Usted está aquí: jueves 29 de diciembre de 2005 Gastronomía VINOS

VINOS

Mireya Cuéllar

La existencia de vinos de autor en México, en debate

¿EXISTEN LOS VINOS de autor en México? ¿se están haciendo vinos artesanales? Estos son dos de los temas que se debaten constantemente entre la comunidad vitivinícola de Baja California. ¿Por qué en el estado norteño? Pues porque ahí está ubicada la mayoría de las bodegas del país y se asienta la única escuela donde se enseña a hacer vino en todo el territorio nacional.

ES UN DEBATE a veces soterrado y otras bastante frontal, pero presente entre quienes hacen vino. Víctor Torres, el enólogo de Cháteau-Camou (quien también hace La Llave) sostiene categóricamente que "no hay vinos de autor", que quienes dicen hacer vinos artesanales realmente hablan de un proceso "rústico" de elaborar caldos y abusan del término "artesanal" para elevar el precio de la botella. Un poco en broma dice que el único que hace realmente vinos que podrían catalogarse como artesanales es Bibayoff, una de las casas más antiguas de la región.

Y ES QUE enfrente están Hugo D'Acosta y un grupo de bajacalifornianos que viven en los valles cercanos a Ensenada y hacen vino en la escuela que allí funciona recientemente. D'Costa tiene una bodega perfectamente establecida: Casa de Piedra, pero muchos de los que asisten a la escuela realizan todo el proceso en la institución y se llevan a su casa el jugo de la uva para añejarlo en pequeñas cavas. Entonces, dicen quienes apoyan la postura de Torres, usan tecnología moderna para elaborarlos; por lo tanto no pueden llevar la etiqueta de artesanales por muy pocas botellas que produzcan aunque tengan las barricas en el patio de su casa. Cuando se va por esos valles uno se topa con muchas botellas que todavía no tienen siquiera etiqueta: es como comprar vino a granel, porque hay un ánimo muy especial ahí por hacer vino.

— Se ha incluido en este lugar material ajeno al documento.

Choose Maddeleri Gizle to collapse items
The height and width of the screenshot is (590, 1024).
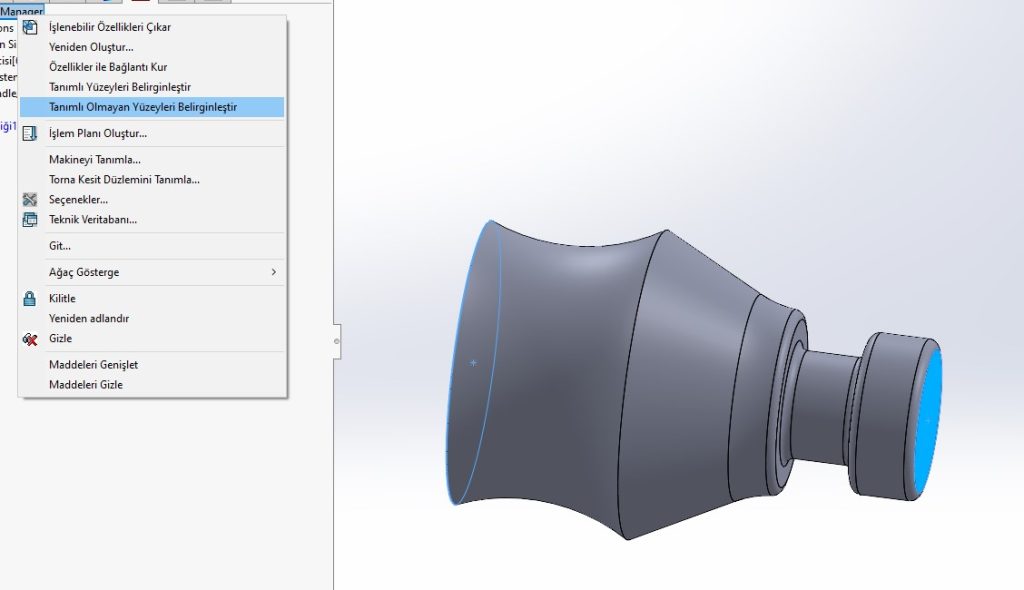(86, 385)
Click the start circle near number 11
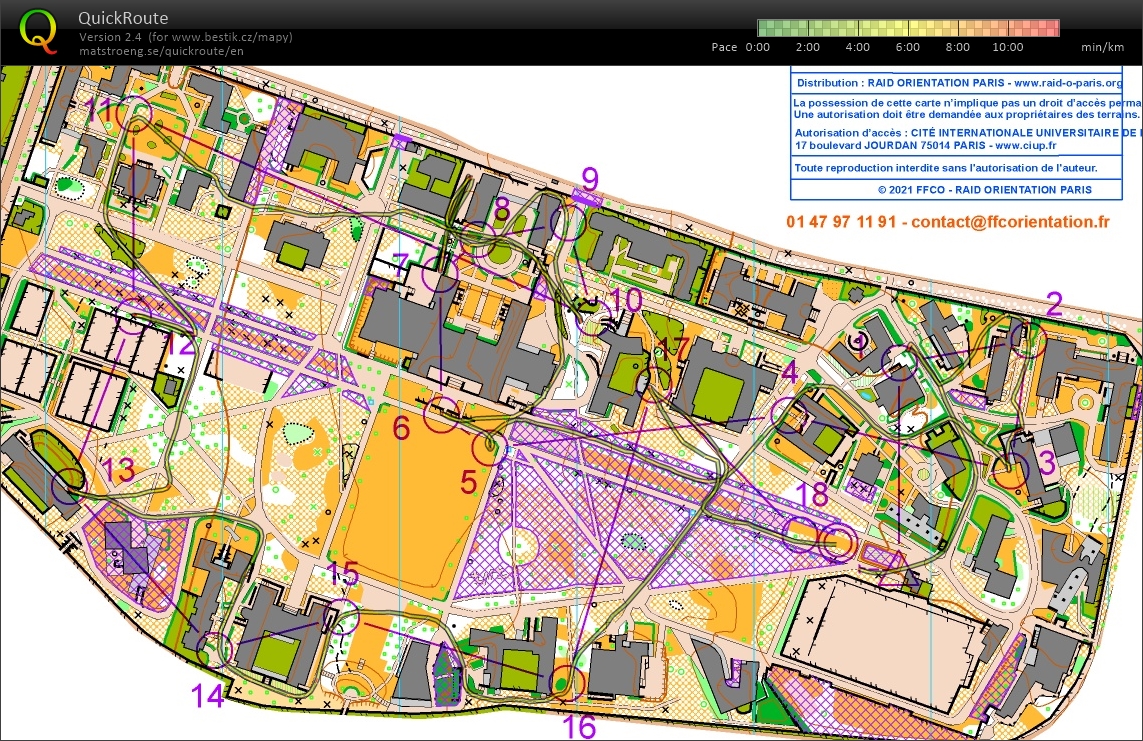This screenshot has width=1143, height=741. tap(135, 115)
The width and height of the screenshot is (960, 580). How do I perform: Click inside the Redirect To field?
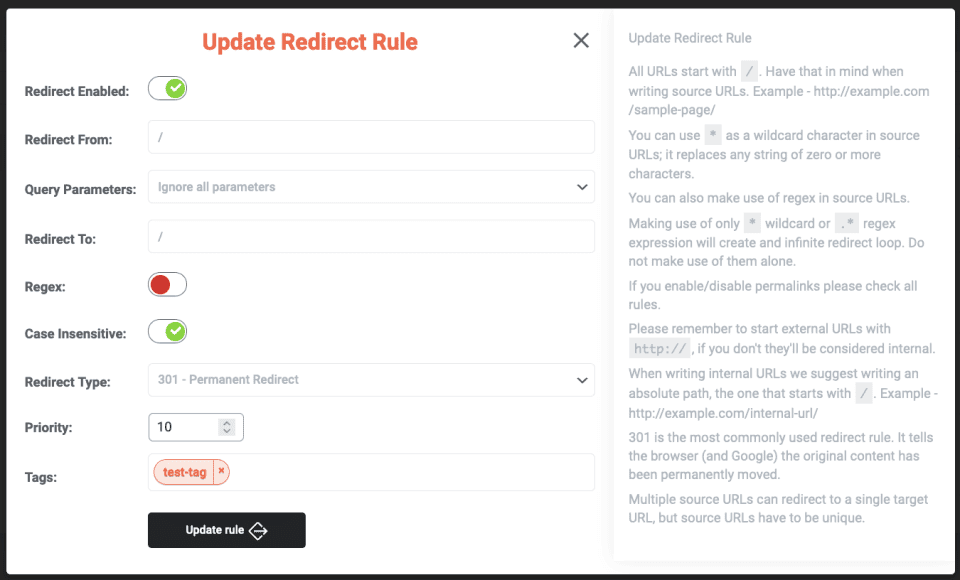point(370,236)
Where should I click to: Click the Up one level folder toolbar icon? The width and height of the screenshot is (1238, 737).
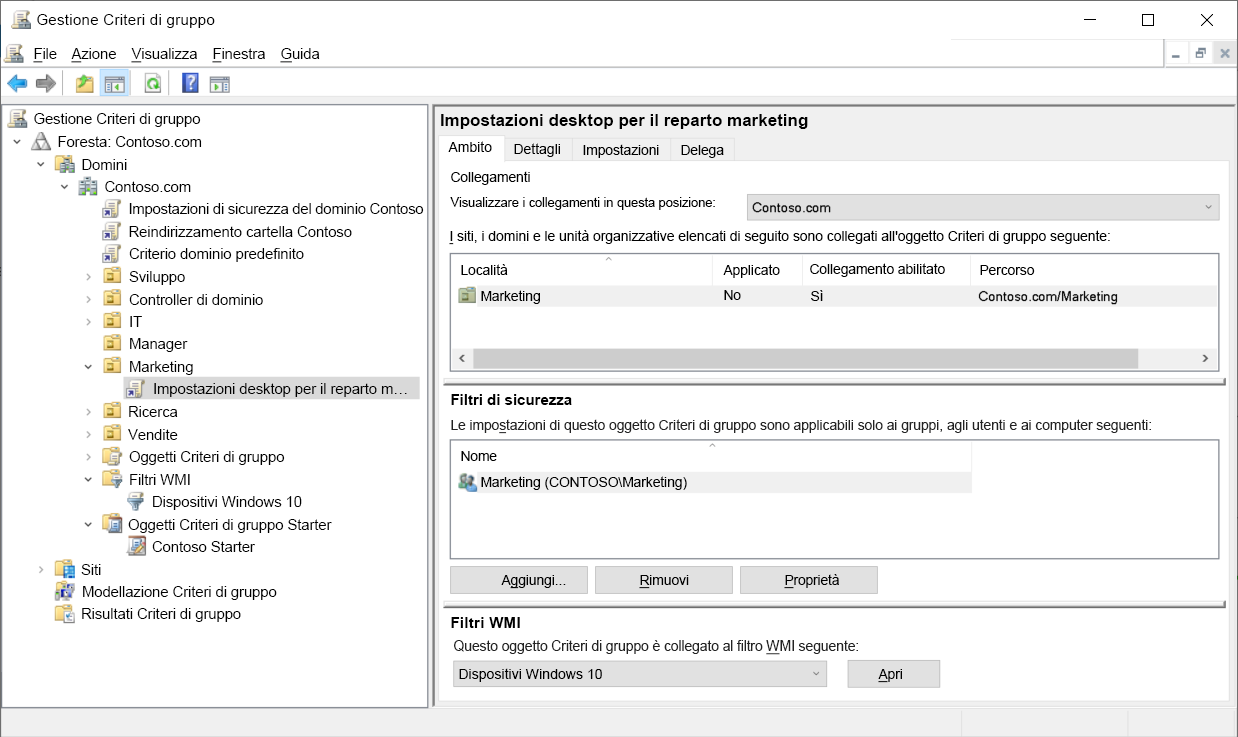[x=85, y=83]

LO MEJOR DE este debate es que surge a raíz de que se empieza a hacer vino y a desarrollar toda una cultura sobre él. Precisamente Víctor Torres acaba de organizar hace algunos días una cata vertical, que incluyó 10 añadas del Gran Vino Tinto Chateau-Camou. A cada uno de los convidados se le pusieron enfrente 10 copas, y se fueron destapando botellas de 10 años a la fecha. Los catadores fueron dando su opinión sobre las características que ofreció el caldo cada año. Al final, el grupo que se reunió en la Casona de Baja California, en el Distrito Federal, otorgó las más altas calificaciones a la cosecha del año 2000, el segundo a la de 2004 y el tercero a la de 1997.

VICTOR TORRES, QUIEN estuvo a cargo de hacer el Gran Vino todos esos años, dijo que el de 1997 sigue siendo para él el mejor logrado. Ciertamente obtuvo el premio de Bruselas entre 4 mil 800 caldos que participaron en el certamen ese año.